Diversity in literature is about more than just authorship and characters’ skin tones. Cultures generate unique storytelling strategies that are often overlooked or afforded less critical significance than white, Western master narratives.

The award-winning collaborators Andrea Davis Pinkney and Brian Pinkney excel at presenting biographical tales rooted in Black culture’s oral histories, theater, poetry, music, art. Complex and evocative, “Loretta Little Looks Back” spans three generations of children in one fictional Mississippi family enduring a new type of enslavement (sharecropping, under the Jim Crow laws of segregation) and ultimately triumphing over new types of voter suppression (a literacy test and a poll tax).

Based on interviews and oral histories culled from sharecroppers who lived in the South in the 1920s through the 1960s, including Andrea Davis Pinkney’s own family members, the novel interweaves the voices of Loretta (speaking from 1927 to 1930); her little brother, Roly (1942-50); and Roly’s daughter, Aggie B. (1962-68). They represent the many who bore witness, from a child’s-eye view, to trauma.

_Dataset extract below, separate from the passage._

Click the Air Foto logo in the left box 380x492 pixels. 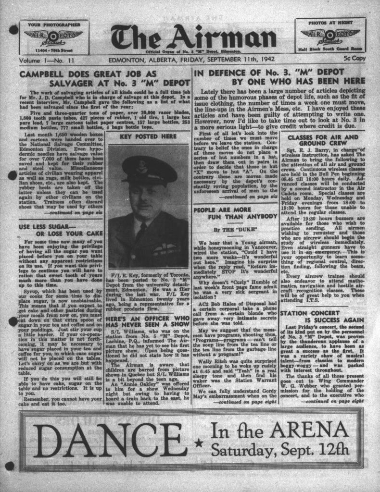pos(53,36)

Pinkney’s subversion of adult perspectives and leadership proves all the more powerful when Aggie B. (“B” for bold) becomes the first in the family to volunteer as an activist, the youngest in her town to help register Black people to vote.

Like scenes in a play, each chapter begins with setting, time and action, some literal and specific (as in “Holly Ridge, Miss., September 1927,” where we find Loretta standing in a cotton field), others not: “Someplace between here and the other side of tomorrow. Shrill sirens wail. Flashing lights. Red. White. Blue. Aggie is on her knees, buckled over, hugging herself tightly, working hard to breathe.”

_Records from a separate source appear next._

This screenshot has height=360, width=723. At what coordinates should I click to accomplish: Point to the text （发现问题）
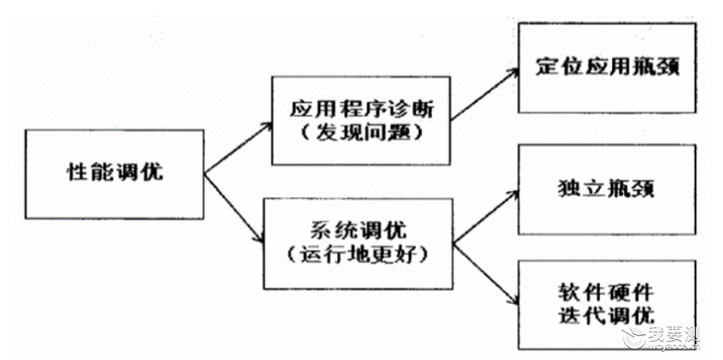click(361, 134)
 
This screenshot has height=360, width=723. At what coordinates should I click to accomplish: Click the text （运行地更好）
click(357, 256)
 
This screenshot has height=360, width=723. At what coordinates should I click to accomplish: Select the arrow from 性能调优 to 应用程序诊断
click(238, 148)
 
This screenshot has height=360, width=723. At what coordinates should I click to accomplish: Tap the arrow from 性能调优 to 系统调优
click(233, 208)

Sparkling with Southern diction and rhythms, peppered with poems and songs, Pinkney’s monologues invite readers’ out-loud participation. “Some say, this what they call oration,” Loretta announces. “I call it truth-talking.”

One point could use a footnote. Emmett Till, the 14-year-old Chicago boy murdered in Money, Miss., while visiting his cousins, is briefly referred to this way by Roly: “The child’s crime was making eyes at a white woman.” In 2017, at 82, the white woman, Carolyn Bryant, admitted she’d falsely accused him — though Roly, in 1955, couldn’t have known she had lied.

An orphan “found in a bed of hay,” Roly is a “Night-Deep child” (out of African diaspora folk magic) with “a special connection to the earth’s abundance and its creatures.” His gifts lift the Littles from sharecroppers to landowners, thus providing sustenance for generations.

Brian Pinkney perfectly marries art to his wife’s prose. Circle-shaped watercolor and India ink images capture her vignettes’ drama, spotlighting the players.

The novel’s back matter is a treasure trove: an article about Southern sharecropping, a salute to the real-life heroes in the book (Cassius Clay, Wilma Rudolph, Fannie Lou Hamer, Martin Luther King Jr.), a photo of Andrea Davis Pinkney’s extended family that puts faces to the people who inspired her characters.

Aunt ’Retta, Pa Rollins and Aggie B. conclude her ambitious montage as a chorus. Aggie B. sings out: “My eye is on what’s happening next. / On freedom. / On hope. / On the vote.” Black voices, “go tell it” for the world to hear.